Vivid and memorable though they were there is for me now—in retrospect– something haunting about those occasions, as though time had a different momentum then, was being forced to stand still. As if reality were being distilled into legend. Perhaps it was the other regulars in those early 80s, the card players who occupied the rear of the room of the Gardeners Arms, four men, the light glinting off their shining heads, bent over their table talking inaudibly against the often deafening cacophony of voices from the company at the front table, The symbolism of card playing did not escape me. There were my own unpredictable reactions and intuitions as well. In flurries of dreams during those first months in Oxford, Davin often appeared, offering bearings to a world which was then utterly unfamiliar to me. A single moment stands out because it corresponded at the time to an image in a dream from which I had woken that morning: as I tied my bike to the railings outside the Gardeners Arms on arrival at around 6.00 p.m. one night, I saw through the window, a skull in effigy, a yellowed head. It was Dan in his special high backed chair, in profile, no doubt reading the TLS. His waxen, skeletal appearance stopped me in my tracks, for it struck me as a symbol, but of what, I could not fathom — I later found out that he had in fact just returned from hospital where he had had a laminectomy and was still in considerable pain. Perhaps it was a premonition of the difficulties that he would continue to suffer in retirement, the frustrations of writer’s block , physical ailments like the bad back, depression and alcohol itself, symptoms of what Ovenden calls the ‘fighting withdrawal’. It may have been something more.
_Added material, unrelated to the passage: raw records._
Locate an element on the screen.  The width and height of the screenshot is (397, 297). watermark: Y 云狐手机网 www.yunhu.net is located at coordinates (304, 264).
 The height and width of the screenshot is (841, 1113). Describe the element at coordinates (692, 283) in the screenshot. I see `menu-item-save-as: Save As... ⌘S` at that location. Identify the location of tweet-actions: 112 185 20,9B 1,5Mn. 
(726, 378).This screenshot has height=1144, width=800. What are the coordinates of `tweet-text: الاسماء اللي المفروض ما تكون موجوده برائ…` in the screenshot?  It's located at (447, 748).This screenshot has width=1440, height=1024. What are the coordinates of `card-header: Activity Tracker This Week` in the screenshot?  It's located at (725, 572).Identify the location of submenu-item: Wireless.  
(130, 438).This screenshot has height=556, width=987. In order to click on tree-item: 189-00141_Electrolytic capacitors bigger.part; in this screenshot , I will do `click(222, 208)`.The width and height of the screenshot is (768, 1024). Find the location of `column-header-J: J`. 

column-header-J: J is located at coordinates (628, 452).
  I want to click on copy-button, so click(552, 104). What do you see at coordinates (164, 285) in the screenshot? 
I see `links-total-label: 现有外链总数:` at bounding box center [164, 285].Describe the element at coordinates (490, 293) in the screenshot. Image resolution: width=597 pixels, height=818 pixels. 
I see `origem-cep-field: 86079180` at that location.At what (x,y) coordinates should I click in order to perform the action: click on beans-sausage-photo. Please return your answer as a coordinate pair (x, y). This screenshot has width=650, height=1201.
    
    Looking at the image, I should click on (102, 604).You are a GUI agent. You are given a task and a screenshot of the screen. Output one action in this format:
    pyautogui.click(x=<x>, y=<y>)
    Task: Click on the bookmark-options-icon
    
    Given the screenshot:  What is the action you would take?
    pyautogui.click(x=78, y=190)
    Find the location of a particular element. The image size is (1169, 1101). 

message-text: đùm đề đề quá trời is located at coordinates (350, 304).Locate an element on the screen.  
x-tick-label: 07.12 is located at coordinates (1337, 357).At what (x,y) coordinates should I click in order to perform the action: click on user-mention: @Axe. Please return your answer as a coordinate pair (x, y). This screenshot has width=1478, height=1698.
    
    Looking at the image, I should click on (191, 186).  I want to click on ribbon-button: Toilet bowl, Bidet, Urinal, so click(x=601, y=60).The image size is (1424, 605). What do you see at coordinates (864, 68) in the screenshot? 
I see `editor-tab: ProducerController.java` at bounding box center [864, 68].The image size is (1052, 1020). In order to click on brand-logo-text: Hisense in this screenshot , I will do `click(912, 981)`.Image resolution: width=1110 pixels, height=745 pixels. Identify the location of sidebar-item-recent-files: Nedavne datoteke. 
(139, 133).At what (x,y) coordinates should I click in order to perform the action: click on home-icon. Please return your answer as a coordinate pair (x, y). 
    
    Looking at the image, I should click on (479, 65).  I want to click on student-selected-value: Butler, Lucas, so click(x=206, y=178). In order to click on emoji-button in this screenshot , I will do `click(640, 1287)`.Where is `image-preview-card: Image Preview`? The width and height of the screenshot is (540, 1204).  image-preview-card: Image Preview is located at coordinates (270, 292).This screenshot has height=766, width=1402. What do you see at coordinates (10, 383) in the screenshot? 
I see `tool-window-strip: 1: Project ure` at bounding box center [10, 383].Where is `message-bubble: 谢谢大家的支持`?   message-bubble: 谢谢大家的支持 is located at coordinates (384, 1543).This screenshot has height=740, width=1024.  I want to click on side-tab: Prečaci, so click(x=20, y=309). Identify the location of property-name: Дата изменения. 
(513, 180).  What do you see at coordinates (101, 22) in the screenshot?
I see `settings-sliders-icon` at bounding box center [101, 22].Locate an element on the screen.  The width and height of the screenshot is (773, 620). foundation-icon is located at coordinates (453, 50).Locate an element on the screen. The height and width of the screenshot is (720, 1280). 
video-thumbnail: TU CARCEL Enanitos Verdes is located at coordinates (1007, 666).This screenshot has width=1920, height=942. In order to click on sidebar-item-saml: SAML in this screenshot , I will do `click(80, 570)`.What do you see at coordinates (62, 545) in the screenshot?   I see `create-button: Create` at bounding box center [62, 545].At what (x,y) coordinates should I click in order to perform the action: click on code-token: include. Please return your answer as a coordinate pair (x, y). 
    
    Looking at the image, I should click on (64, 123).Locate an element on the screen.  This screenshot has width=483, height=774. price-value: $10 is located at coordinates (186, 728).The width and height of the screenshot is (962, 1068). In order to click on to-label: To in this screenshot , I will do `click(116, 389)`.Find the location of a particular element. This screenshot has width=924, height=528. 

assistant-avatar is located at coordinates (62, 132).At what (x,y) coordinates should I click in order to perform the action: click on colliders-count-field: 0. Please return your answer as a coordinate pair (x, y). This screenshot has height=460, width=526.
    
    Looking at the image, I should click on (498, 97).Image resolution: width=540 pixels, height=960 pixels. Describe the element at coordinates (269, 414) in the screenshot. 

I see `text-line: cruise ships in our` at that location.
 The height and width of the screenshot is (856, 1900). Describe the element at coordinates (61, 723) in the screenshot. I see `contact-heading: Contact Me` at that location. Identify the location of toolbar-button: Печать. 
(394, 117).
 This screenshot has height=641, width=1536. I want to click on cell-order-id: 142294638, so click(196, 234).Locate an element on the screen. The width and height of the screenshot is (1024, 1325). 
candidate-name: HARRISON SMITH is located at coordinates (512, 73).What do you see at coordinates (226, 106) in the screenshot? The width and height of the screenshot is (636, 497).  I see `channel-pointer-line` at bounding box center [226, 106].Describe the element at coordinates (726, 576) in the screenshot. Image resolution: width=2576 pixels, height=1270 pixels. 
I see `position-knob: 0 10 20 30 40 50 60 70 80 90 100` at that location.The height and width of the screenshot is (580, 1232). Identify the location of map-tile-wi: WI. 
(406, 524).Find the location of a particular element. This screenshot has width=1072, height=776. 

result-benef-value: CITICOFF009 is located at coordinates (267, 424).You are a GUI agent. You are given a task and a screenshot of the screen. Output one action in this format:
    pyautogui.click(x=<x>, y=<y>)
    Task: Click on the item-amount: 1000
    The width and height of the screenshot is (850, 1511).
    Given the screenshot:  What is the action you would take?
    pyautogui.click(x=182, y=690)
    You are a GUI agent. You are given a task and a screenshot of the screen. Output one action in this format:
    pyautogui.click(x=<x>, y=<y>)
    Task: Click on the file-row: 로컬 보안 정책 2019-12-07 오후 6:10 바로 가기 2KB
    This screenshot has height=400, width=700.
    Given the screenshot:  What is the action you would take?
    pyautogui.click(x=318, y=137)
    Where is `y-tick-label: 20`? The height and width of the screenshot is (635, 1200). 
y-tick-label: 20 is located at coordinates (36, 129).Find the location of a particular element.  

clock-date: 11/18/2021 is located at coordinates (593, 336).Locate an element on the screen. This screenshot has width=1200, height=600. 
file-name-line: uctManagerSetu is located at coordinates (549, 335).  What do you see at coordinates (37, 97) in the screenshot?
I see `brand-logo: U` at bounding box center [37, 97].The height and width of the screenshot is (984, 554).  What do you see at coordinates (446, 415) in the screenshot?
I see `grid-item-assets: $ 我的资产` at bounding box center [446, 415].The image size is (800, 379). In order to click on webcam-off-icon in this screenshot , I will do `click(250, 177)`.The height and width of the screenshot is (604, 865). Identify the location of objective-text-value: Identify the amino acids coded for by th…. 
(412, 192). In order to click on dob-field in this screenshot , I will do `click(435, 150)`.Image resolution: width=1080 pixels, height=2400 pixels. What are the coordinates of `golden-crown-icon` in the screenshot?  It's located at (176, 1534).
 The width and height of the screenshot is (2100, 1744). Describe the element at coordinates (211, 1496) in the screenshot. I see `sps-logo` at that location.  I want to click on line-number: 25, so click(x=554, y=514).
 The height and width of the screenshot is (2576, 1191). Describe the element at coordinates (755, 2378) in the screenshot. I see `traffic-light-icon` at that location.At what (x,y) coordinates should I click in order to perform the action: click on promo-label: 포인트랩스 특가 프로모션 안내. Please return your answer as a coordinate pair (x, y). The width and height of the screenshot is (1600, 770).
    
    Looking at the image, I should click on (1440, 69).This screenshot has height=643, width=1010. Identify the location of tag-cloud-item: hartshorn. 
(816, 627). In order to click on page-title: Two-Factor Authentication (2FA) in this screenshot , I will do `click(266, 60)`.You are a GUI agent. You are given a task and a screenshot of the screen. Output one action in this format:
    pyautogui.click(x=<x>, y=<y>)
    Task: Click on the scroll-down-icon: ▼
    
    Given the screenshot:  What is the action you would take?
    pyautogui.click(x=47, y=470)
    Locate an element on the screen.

Yet during that last decade of his life, these conditions made the pub something of a haven for him, a place where he could meditate on his own, yet be confident that someone would turn up with a question or view on life, and take him out of himself, engage him in verbal repartee, bring to the surface his inventive, mordant black humour. Most of all for Davin, company — of friends and strangers — introduced that sense of occasion that comes with an audience, with the sharing of anecdotes, the exchange of gossip and ideas, the display of wit that could dazzle, the invention of memorable phrases.
The pleasure of company and the rewards (and foibles) of conversation were more than the staples of Dan Davin’s life, they were what he treasured and took to his grave. And so by way of conclusion, can I say again that it is more than fitting that you should be celebrating his birthday in this way in the Leviathan Hotel, now.